This is a rave
I spend a lot of time on the bicycle. Even when it rains like it has in the past month, I usually ride to work. It’s a great way to listen to new music via an iPod; I load the device with a lot of new songs, and I try to mix it up and listen to a lot of different things.
This past month was different. I became obsessed. The focus of my obsession was, and still is, nine songs by a local artist named Adrian Bourgeois. Simply put, these demos—four of them recorded with his father, musician Brent Bourgeois, and the other five with local producer David Houston—are among the finest post-Beatles pop tunes I’ve ever heard.
That covers a lot of ground: obvious Beatle knockoffs like Badfinger and Cheap Trick, singer-songwriters like Elliott Smith, early Todd Rundgren and the obscure Emitt Rhodes, along with anyone else who ever embraced a style of songwriting where melody and smart chord changes trump dynamics and texture while still maintaining a sound identifiable as “rock.” This even includes Elton John, before he went Carmen Miranda on everyone.
I’ve held off on writing this, perhaps hoping that a realization that these songs are no better than what everyone else is doing might sink in and save me from further embarrassment. Alas, no dice.
Does that mean there’s a Jon Landau-like statement in the offing: “I have seen the future of pop music, and its name is Adrian Bourgeois”? Given the fragmentation of the music marketplace—this isn’t like the rock milieu in the mid-1970s when Bruce Springsteen arrived—it’s a risky pronouncement to make.
So, I’ll paraphrase: If some smart record label should sign young Bourgeois and put a Jon Brion or Brendan O’Brien in the studio with him to help him produce a debut album (with “help” being the operative word, as David Houston says Bourgeois is almost confident enough to produce himself), and if that record gets competent marketing and promotion, Bourgeois most likely will become a huge force in the music world.
There’s a density of musical ideas permeating these nine songs—the Rundgren-esque “Silk to Ashes,” a John Lennon-meets-Pink Floyd number called “Summertime,” an utter pop delight titled “Mister Imaginary Friend” and the Harry Nilsson-like “Hey Juniper” among them—not typically found on most current albums, where one often hears the same one or two ideas repeated over and over in minor variations.

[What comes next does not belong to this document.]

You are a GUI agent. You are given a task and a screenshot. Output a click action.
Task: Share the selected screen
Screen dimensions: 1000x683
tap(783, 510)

I’d say this is “can’t miss,” except for the upside-down cruelties of pop culture, which sometimes elevates the aggressively untalented while relegating its true creative forces to undeserved obscurity.
If there’s a criticism, it’s this: Like Jackie Greene does by reinventing post-Dylan Americana, Adrian Bourgeois redesigns the vibrant sound of an earlier era more than he creates anything truly groundbreaking. Not that there’s anything wrong with such neo-classicism, as long as the emphasis stays trained on creating something original rather than reworking somebody else’s classic work. And, in the case of both Greene and Bourgeois, there’s far too much originality present to be overwhelmed by their reverence for the past.
Perhaps that’s a characteristic that will come to distinguish a Sacramento “sound” in the future, something this town will be known for—a place where the past gets reinvented in new and remarkable ways.